Provided text:
[Start of section]
From: Shinichiro Kawasaki <shinichiro.kawasaki@wdc.com>
To: "Darrick J. Wong" <djwong@kernel.org>
Cc: hch <hch@lst.de>,
"linux-xfs@vger.kernel.org" <linux-xfs@vger.kernel.org>
Subject: Re: [bug report] xfs/802 failure due to mssing fstype report by lsblk
Date: Sat, 14 Feb 2026 06:39:57 +0000 [thread overview]
Message-ID: <aZAU9J5nGAXQ6lyK@shinmob> (raw)
In-Reply-To: <20260213221404.GH7712@frogsfrogsfrogs>
On Feb 13, 2026 / 14:14, Darrick J. Wong wrote:
[...]
> Why doesn't udev record anything for
> nullb0? I suspect it has something to do with this hunk of
> 60-block.rules:
>
> ACTION!="remove", SUBSYSTEM=="block", \
> KERNEL=="loop*|mmcblk*[0-9]|msblk*[0-9]|mspblk*[0-9]|nvme*|sd*|vd*|xvd*|bcache*|cciss*|dasd*|ubd*|ubi*|scm*|pmem*|nbd*|zd*|rbd*|zram*|ublkb*", \
> OPTIONS+="watch"
[End of section]
Study questions:
a. Answer these questions about the bug report email:
(i) Who sent it?
(ii) Which test does the subject line say is failing?
(iii) Which rules file does Darrick J. Wong suspect?
b. Continue the bug report email from the point where it stops.
The listing that comes next has no connection to the bug report email.

Given data:
[Start of section]
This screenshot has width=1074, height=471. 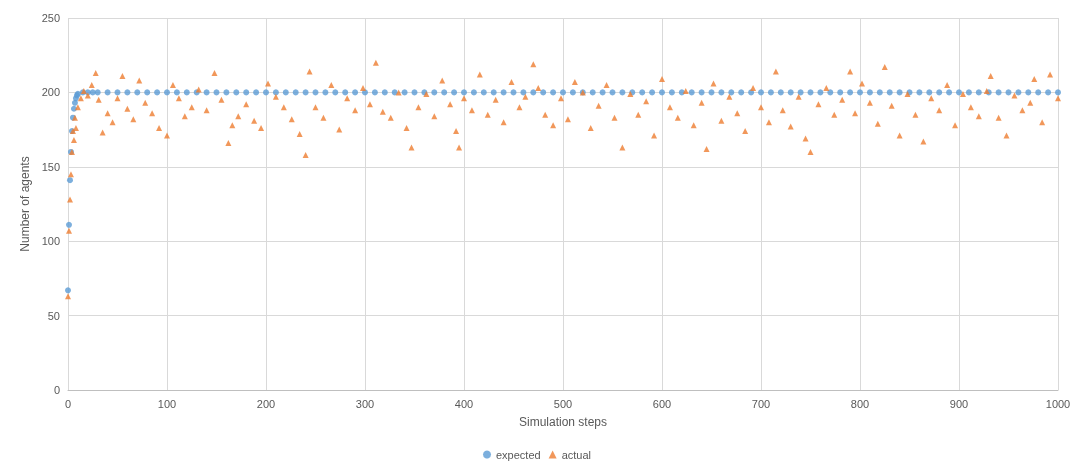 I want to click on legend-label: expected, so click(x=518, y=454). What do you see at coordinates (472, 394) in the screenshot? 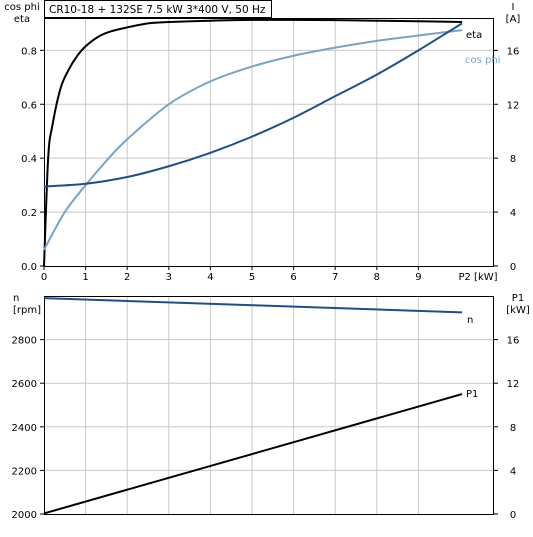
I see `series-label-p1: P1` at bounding box center [472, 394].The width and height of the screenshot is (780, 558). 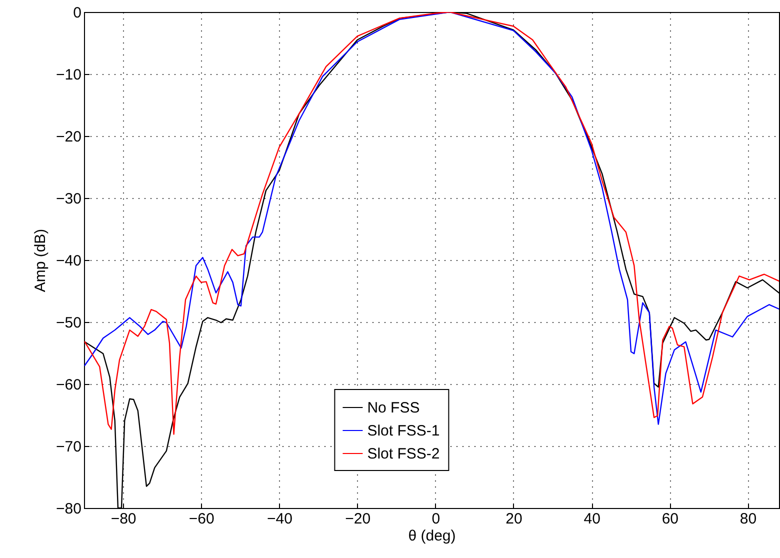 I want to click on x-tick-label: −40, so click(x=280, y=519).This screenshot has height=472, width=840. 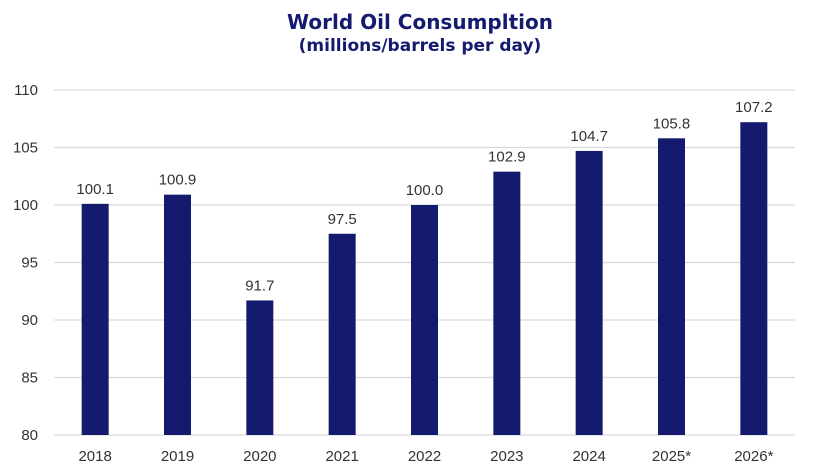 What do you see at coordinates (754, 108) in the screenshot?
I see `data-label: 107.2` at bounding box center [754, 108].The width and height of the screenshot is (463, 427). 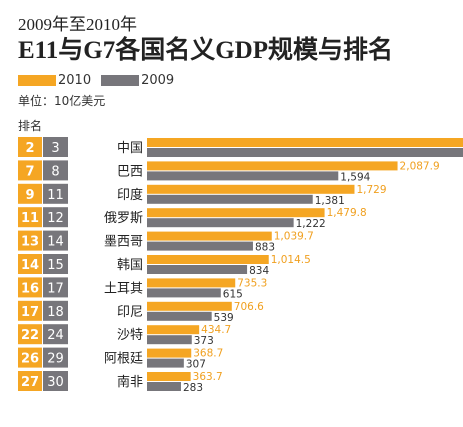 I want to click on rank-2010-label: 11, so click(x=30, y=218).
[End of section]
Answer set:
a.
(i) Shinichiro Kawasaki
(ii) xfs/802
(iii) 60-block.rules

b.
>
> This causes udev to establish an inotify watch on block devices. When a
> bdev is opened for write and closed, udev receives the inotify event and
> synthesizes a change uevent. Annoyingly, creating a new rule file with:
>
> ACTION!="remove", SUBSYSTEM=="block", \
> KERNEL=="nullb*", \
> OPTIONS+="watch"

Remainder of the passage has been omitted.